From Buddhism's perspective there are two kinds of reality. The first consists of our psychophysical body and the world channeled through its senses and interpreted which is never other than impermanent, suffering and spiritless. It is conditioned. The second reality can only be mystically intuited in which the first reality dissolves into it, losing its power over us, seen to be an illusory projection. The second reality is unconditioned. This second reality is absolute spirit or Buddha-nature which is radiant, blissful and eternal. The first reality is a configuration of the second which means it doesn’t really exist.
But reading this or thinking about it never gets us to the second reality. We are somewhat like the fool seeing the glass of water and the cubes of ice in it, not understanding through what they are actually one and the same. We still stand outside of true reality condemned by our strong passion and desire to find ultimate worth and meaning in the first reality despite the fact that its knowledge is relative and empty. There is no spirit here.
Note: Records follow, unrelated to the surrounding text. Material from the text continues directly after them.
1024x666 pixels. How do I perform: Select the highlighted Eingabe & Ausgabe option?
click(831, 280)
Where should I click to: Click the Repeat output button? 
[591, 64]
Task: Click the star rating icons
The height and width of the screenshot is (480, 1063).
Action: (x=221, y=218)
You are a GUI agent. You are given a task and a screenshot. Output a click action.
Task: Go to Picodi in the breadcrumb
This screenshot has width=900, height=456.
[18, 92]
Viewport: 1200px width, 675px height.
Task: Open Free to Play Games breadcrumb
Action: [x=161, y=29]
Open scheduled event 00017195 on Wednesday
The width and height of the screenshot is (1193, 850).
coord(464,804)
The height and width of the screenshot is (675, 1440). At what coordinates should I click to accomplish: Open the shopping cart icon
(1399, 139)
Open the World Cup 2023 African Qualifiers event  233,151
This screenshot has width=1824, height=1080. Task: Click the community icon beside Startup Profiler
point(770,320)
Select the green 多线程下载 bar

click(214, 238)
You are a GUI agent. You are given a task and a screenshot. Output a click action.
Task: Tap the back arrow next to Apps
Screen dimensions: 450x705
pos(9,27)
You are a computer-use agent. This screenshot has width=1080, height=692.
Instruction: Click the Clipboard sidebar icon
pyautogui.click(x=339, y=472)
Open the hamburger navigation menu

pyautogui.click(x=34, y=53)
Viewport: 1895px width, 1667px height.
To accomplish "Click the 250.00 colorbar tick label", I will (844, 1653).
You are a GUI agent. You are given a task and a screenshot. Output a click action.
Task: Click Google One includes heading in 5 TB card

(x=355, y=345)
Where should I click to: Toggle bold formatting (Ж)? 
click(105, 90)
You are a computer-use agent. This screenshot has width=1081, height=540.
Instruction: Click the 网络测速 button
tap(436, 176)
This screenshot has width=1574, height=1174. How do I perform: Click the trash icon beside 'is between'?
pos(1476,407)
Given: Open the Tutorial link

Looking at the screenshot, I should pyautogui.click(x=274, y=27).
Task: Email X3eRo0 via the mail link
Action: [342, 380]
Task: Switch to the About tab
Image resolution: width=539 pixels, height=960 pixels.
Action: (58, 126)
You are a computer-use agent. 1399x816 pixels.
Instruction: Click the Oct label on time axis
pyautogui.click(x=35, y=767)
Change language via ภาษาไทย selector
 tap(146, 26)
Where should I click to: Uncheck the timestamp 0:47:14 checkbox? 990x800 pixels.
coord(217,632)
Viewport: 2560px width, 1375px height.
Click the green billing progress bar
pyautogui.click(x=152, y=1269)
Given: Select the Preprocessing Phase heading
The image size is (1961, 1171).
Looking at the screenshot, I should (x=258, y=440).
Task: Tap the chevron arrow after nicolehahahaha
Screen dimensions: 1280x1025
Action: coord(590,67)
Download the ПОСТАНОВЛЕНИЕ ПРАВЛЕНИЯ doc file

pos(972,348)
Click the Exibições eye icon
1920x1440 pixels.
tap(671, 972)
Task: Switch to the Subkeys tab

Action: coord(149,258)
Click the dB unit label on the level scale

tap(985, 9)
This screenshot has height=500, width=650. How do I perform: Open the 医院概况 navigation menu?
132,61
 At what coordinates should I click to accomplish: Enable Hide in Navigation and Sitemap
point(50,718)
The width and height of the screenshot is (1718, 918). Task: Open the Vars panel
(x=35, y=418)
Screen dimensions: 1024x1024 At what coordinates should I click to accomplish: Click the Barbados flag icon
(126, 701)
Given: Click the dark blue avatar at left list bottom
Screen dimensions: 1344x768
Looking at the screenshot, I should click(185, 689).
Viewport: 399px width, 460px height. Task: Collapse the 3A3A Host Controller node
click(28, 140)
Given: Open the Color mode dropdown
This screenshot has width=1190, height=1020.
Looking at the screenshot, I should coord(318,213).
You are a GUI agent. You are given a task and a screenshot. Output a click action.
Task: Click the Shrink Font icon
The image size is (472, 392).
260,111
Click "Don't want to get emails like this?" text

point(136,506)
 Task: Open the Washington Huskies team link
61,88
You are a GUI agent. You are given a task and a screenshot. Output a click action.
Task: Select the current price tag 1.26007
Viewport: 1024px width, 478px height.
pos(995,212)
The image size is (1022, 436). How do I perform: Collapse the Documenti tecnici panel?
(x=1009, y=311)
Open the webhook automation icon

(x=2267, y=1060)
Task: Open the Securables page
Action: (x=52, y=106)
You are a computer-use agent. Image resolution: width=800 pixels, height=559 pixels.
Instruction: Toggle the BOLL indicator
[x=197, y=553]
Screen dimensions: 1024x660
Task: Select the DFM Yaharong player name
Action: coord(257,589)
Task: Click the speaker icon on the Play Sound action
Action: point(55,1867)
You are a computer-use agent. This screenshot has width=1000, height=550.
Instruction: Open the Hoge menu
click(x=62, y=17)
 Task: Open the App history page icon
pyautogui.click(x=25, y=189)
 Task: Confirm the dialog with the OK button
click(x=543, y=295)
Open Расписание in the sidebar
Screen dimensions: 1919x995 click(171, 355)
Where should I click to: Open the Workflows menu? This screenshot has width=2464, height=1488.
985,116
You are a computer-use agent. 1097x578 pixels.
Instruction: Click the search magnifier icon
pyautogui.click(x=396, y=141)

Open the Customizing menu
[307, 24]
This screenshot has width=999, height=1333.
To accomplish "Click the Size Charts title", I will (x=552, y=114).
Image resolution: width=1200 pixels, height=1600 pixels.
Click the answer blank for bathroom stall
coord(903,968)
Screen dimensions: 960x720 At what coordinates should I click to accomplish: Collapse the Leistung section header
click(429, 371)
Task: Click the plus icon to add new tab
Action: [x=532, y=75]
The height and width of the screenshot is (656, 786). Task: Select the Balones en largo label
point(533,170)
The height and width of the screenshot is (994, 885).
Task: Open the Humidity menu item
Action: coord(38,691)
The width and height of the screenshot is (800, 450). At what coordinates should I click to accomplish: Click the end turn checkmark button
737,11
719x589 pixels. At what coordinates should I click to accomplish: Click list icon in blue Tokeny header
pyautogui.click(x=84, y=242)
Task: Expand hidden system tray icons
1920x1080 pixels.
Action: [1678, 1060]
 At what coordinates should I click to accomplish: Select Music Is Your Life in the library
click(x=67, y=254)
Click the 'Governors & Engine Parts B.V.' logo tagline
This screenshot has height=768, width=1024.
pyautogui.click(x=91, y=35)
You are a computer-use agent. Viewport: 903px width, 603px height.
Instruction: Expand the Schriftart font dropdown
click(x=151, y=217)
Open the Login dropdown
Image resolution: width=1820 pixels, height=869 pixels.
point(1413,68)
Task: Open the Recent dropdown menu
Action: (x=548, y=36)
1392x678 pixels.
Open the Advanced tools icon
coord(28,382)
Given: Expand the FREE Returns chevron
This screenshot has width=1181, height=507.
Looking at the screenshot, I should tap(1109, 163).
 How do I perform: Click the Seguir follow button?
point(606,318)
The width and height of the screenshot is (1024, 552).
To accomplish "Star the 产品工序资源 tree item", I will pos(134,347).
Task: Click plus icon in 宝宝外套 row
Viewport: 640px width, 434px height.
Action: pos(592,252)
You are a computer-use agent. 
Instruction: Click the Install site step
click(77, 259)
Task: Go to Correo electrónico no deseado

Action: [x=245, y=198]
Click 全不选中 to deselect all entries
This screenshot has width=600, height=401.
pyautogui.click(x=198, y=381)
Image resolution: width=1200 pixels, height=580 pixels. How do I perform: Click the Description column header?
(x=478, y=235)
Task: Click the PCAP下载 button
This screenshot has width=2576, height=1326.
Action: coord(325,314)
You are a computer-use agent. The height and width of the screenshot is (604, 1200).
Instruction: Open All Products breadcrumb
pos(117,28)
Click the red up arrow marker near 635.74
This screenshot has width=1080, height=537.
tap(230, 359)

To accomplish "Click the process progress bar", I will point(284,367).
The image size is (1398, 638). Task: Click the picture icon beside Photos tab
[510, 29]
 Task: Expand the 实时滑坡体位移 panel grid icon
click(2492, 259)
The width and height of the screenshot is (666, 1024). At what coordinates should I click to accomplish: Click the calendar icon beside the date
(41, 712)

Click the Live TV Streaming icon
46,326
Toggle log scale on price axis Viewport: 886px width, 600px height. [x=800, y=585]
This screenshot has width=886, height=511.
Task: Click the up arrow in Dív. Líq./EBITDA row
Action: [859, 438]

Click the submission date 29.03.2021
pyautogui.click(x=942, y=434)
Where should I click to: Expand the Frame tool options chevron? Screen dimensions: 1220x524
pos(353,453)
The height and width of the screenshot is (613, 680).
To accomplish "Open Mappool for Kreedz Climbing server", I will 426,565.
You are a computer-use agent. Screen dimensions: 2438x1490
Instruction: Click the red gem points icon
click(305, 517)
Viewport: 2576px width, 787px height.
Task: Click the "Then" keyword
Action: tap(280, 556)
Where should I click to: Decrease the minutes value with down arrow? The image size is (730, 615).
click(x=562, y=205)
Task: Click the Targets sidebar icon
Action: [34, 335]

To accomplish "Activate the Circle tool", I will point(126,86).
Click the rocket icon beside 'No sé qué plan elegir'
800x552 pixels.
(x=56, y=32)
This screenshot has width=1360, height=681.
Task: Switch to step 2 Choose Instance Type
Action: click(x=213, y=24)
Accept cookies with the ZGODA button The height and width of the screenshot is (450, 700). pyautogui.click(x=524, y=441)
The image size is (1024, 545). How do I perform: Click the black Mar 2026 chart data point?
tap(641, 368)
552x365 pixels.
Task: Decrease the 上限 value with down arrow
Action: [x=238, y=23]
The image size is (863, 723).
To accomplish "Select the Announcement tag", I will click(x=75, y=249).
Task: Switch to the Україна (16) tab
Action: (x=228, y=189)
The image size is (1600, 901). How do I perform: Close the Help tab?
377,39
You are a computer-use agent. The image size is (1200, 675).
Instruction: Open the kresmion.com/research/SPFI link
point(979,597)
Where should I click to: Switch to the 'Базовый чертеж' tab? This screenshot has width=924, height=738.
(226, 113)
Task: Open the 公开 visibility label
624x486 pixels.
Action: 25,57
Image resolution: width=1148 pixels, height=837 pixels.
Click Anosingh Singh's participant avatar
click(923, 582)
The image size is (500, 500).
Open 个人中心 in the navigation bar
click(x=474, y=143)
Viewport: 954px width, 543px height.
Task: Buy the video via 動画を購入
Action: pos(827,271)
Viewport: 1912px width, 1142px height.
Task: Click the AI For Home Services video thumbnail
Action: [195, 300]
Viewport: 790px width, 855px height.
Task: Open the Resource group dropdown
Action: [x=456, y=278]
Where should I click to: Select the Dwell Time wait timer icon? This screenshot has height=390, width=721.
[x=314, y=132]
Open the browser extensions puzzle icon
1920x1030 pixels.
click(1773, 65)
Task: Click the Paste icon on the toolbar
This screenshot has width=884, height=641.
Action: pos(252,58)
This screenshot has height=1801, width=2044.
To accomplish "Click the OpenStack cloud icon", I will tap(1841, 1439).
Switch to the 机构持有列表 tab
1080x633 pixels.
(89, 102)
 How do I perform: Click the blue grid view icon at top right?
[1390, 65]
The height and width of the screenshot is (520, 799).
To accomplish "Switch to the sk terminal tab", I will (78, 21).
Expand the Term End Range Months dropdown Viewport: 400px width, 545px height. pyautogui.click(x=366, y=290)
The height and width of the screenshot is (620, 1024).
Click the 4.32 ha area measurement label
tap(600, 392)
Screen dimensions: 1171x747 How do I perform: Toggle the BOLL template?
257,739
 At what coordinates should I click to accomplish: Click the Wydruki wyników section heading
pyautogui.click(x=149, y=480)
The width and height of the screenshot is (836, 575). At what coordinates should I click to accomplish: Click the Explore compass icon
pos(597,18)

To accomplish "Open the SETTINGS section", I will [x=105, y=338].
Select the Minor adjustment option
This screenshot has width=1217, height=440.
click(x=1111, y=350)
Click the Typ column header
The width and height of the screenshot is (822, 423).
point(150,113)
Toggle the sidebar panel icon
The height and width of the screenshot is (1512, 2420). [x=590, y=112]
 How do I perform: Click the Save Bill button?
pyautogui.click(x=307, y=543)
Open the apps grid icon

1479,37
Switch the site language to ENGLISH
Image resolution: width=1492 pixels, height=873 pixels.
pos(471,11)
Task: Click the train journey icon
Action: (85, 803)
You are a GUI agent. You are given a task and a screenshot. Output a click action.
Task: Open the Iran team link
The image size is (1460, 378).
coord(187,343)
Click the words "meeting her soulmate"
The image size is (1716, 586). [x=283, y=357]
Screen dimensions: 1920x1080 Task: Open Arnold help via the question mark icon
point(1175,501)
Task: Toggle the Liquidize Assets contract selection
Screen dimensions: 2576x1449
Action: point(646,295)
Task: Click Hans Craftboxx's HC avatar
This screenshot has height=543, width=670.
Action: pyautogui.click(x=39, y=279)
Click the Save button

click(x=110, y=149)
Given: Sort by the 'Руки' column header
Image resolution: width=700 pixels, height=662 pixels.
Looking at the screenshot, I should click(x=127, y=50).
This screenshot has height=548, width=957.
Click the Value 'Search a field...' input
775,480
Not even the greatest teacher in the world can begin to lead us to the required mystical intuition that releases us from the first reality’s bewitching phenomena if we are not open to receiving such; if we are incorrigible and skeptical to a fault. This is like pulling down the shades to let in the light! What is gained is but darkness. While most of us believe we are capable of realizing true reality we are deluding ourselves. The more we defend the first reality which is false the more we have set ourselves against truth.